> **The task**
List every yeast strain that the excerpt on AdoMet synthetase says was tested on minimal medium plates with or without 0.1 M AdoMet.

**** Selected excerpt

Phylogenetic tree of AdoMet synthetases. The consensus phylogenetic tree was constructed by neighbor-joining method. Numbers at each node are the percentage bootstrap value of 1000 replicates. Bootstrap values are indicated only when greater than 50%.
Northern blot and Western blot analysis
Northern analysis using a probe to CcAdoMetS identified to a single band with size an approximate size of 2000 bp (Fig. 4). The size of transcript was slightly larger than the cDNA however the increase in size may be explained if the 5' and 3' UTR are considered. Western analysis using a polyclonal antibody raised against CcAdoMetS protein recognized a single band with expected size of about 50 kDa (Fig. 4). These results are indicative that the obtained CcAdoMetS is a full-length clone.
Northern and Western analysis of AdoMet synthetase. (A) AdoMet synthetase probe binds to single mRNA band of approximately 2000 bp. (B) Cell lysate of non-induced cells transformed with pQE30-AdoMet synthetase. Lane 1, non-induced pQE30-AdoMet synthetase transformed E. coli. Lane 2, C. cohnii lysate.
Functional complementation in yeast
Yeast strains CC683-1D, CC683-4B, W744-1A, W744-1A(pMA91-SAM) and W744-1A(pYHKU1) were tested on minimal medium plates supplemented with or without 0.1 M AdoMet. The results showed that the strains CC683-1D, CC683-4B and W744-1A(pMA91-SAM) could grow on plates while the strains W744-1A and W744-1A(pYHKU1) could only grow on the plate supplemented with 0.1 M AdoMet (Fig. 5). These demonstrated that the dinoflagellate AdoMet synthetase gene can complement the growth of the SAM defective yeast mutant W744-1A.
CcAdoMetS complemented AdoMetS knock-out yeast strain W744-1A. Yeast strains CC683-1D, CC683-4B, W744-1A, W744-1A(pMA91-SAM) and W744-1A(pYHKU1) were tested on medium plates supplemented with (A) 0.1 M AdoMet or (B) without AdoMet. (+) means plate supplemented with AdoMet (-) means plate without AdoMet.

********
**** Provided records

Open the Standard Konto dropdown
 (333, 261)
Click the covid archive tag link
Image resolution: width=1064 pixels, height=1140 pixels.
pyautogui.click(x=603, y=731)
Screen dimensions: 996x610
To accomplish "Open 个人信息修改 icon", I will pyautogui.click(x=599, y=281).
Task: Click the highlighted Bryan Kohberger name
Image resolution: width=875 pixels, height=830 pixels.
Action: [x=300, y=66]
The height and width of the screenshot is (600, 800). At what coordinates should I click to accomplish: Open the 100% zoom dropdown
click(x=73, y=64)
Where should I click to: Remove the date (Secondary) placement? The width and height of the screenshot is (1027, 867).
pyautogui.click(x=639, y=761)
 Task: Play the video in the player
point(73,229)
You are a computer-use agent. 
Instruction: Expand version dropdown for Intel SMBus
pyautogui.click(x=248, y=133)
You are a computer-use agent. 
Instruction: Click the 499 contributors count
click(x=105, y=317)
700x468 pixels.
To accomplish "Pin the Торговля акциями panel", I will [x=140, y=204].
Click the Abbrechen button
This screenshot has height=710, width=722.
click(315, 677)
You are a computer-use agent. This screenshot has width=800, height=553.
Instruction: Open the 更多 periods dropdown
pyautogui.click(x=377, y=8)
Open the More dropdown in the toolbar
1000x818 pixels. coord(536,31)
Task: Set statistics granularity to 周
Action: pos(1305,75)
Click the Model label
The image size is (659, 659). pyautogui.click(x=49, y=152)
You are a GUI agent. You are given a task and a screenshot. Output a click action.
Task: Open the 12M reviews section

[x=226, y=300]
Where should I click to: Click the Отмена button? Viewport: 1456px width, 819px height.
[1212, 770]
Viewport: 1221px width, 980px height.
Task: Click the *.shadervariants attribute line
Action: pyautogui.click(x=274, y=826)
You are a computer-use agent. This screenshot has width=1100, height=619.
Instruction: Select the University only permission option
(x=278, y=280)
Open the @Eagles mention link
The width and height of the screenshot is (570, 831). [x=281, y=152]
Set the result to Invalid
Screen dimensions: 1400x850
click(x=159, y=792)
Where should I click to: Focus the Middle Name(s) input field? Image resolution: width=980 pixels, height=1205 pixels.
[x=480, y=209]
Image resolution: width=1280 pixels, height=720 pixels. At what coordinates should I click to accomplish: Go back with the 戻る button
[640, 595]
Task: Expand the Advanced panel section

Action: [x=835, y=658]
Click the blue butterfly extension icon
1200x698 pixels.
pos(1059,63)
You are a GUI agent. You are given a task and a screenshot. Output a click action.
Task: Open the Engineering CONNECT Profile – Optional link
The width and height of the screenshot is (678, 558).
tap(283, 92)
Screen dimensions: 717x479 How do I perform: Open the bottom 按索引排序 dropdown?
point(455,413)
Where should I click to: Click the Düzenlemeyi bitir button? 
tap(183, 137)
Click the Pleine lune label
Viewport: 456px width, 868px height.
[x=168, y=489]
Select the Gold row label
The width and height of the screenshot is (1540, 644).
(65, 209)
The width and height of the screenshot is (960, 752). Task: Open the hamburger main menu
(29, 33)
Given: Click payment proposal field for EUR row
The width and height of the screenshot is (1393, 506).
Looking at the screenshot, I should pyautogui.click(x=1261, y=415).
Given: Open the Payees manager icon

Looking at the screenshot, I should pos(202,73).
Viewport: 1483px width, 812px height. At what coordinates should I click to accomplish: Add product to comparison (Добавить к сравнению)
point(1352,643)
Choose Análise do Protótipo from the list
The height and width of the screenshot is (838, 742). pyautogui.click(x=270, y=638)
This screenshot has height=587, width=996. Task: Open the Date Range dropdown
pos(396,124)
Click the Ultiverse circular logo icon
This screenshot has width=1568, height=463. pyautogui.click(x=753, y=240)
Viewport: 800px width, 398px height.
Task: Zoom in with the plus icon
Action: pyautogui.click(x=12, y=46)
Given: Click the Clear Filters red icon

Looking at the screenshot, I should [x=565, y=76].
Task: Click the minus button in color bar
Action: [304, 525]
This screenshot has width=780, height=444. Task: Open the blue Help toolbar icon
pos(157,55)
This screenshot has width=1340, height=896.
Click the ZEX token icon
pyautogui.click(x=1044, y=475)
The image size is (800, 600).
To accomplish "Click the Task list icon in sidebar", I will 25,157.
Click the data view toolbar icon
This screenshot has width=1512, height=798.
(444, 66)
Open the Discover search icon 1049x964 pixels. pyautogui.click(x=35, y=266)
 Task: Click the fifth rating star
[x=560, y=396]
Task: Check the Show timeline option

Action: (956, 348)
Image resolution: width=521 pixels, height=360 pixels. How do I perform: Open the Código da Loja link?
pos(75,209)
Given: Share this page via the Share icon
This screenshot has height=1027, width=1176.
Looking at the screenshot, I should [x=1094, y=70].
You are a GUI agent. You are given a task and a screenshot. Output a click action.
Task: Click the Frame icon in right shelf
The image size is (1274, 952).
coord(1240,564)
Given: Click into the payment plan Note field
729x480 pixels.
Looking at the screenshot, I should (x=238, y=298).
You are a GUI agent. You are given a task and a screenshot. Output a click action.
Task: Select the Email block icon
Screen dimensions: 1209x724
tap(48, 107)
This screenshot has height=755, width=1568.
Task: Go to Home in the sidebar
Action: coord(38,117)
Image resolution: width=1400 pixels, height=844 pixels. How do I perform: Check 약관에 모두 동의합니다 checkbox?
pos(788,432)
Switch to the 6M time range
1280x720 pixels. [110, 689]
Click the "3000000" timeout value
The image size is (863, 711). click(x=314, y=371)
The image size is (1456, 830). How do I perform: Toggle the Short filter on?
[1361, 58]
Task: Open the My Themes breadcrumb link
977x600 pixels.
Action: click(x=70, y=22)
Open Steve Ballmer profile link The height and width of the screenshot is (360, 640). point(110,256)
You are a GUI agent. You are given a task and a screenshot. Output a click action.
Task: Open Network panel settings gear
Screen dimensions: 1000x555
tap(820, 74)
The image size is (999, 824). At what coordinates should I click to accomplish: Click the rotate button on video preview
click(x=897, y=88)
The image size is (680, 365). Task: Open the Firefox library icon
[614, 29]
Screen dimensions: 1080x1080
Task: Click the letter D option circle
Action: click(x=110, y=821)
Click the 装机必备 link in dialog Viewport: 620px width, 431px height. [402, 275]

********

> **Result**
CC683-1D, CC683-4B, W744-1A, W744-1A(pMA91-SAM), W744-1A(pYHKU1)